One of the Commission’s initiatives is the Geoscience Field Officers (GEFO) programme, launched in 2018 in collaboration with the European Geosciences Union. The programme was developed by Chris King to support the training of educators delivering geoscience workshops, particularly in regions with limited access to Earth science education. It makes use of open-access resources such as Earth Learning Idea and promotes field-based and interactive teaching approaches. Since 2022, COGE has coordinated activities in non-European regions, while EGU has continued to oversee the European branch.

In 2023, the Chris King Medal for Excellence in Geoscience Education was established to recognise contributions to geoscience education. The award is presented biennially to individuals with sustained contributions at national and international levels.

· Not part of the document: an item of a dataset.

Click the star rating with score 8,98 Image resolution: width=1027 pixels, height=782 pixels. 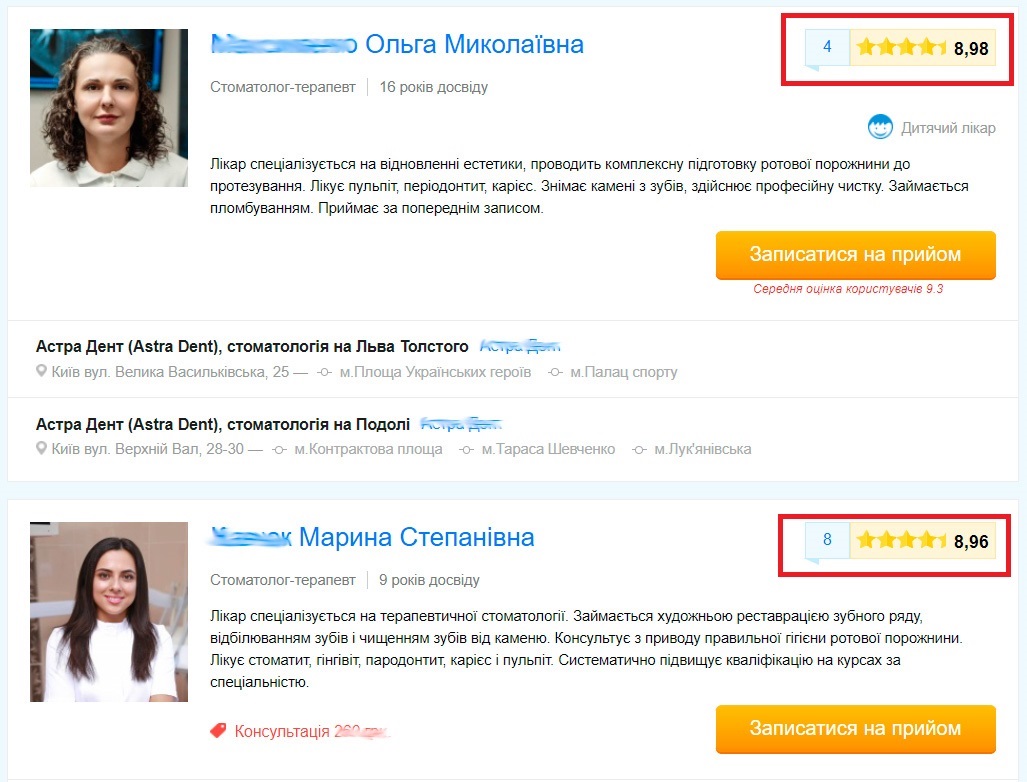click(x=923, y=48)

The inaugural recipient was Héctor Lacreu in 2023, followed by Amelia Calonge in 2025.

The Commission has also contributed to the development of educational resources and curriculum frameworks. These include support for the publication of Exploring Geoscience Across the Globe (2019) and involvement in the development of the International Geoscience Curriculum in collaboration with the IGEO. In 2024, a number of papers were published in a special issue of Episodes and in the Teaching and Communication of Geosciences journal, the latter developed in collaboration with the National Autonomous University of Mexico (UNAM).

In addition, COGE organises sessions and town hall meetings at international conferences, including the AGU Fall Meeting and the International Geological Congress. It also supports the organisation of webinars and dissemination of educational materials, including multilingual resources, through collaborations with institutions such as the Geosciences Centre of UNAM (CGEO), Women in Earth and Environmental Sciences in Australasia and the IAEG Peruvian Section.

=== Social media and outreach ===
In 2022, COGE established a Social Media Committee to strengthen its online presence, promote global engagement, and increase visibility of its projects and programmes. The committee manages COGE’s presence across major platforms including Instagram, Facebook, and X (previously known as Twitter), LinkedIn, and the official website. A study presented at the AGU Fall Meeting 2023 analyzed user interaction with COGE’s digital content and showed that the most engaging topics involve the GEFO Programme, the Chris King Medal, international collaborations, and educational publications. The study also highlighted the importance of multilingual and interactive content in reaching a global audience. By 2024, the committee amplified the commission's outreach, including webinars on geoscience education hosted in collaboration with the Public Outreach and Communication Subcommission, now available on COGE's YouTube channel. The Social Media Team launched the Geoscience Educator of the Month campaign to recognize outstanding geoeducators worldwide, highlighting two geoscientist from Latin America.